◆ DATA SECTION ◆
+ + +

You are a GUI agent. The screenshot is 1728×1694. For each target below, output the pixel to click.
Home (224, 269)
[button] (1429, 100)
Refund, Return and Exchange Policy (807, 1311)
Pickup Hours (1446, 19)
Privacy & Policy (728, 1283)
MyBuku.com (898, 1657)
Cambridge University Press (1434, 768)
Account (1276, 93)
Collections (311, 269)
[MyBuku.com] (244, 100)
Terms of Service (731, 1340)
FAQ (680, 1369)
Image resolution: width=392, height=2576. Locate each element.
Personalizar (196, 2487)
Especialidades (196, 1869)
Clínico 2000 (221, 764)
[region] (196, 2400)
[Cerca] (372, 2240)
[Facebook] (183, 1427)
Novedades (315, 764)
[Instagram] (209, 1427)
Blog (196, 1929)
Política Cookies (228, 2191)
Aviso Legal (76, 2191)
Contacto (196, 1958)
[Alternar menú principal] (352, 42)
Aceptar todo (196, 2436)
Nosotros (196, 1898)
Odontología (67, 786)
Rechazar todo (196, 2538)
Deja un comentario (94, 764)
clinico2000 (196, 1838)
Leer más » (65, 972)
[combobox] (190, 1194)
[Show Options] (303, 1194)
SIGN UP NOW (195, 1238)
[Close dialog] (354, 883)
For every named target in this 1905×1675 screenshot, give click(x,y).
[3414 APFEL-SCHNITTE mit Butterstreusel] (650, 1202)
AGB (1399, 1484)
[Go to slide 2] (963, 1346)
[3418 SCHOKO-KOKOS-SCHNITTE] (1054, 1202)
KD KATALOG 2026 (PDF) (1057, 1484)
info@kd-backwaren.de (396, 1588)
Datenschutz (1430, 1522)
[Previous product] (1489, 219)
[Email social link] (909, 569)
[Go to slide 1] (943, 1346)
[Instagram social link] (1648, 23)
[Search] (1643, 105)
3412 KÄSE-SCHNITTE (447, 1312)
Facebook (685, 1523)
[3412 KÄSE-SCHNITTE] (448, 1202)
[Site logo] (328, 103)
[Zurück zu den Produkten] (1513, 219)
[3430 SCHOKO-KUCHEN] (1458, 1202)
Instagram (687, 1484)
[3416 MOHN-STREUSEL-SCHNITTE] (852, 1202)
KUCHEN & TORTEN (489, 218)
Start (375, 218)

+ + +

◆ GOAL OF THE EXERCISE ◆
Only lines that contain "SCHNITTE" are needed, so copy each of them from the data.

◆ EXPECTED ANSWER ◆
[3414 APFEL-SCHNITTE mit Butterstreusel] (650, 1202)
[3418 SCHOKO-KOKOS-SCHNITTE] (1054, 1202)
3412 KÄSE-SCHNITTE (447, 1312)
[3412 KÄSE-SCHNITTE] (448, 1202)
[3416 MOHN-STREUSEL-SCHNITTE] (852, 1202)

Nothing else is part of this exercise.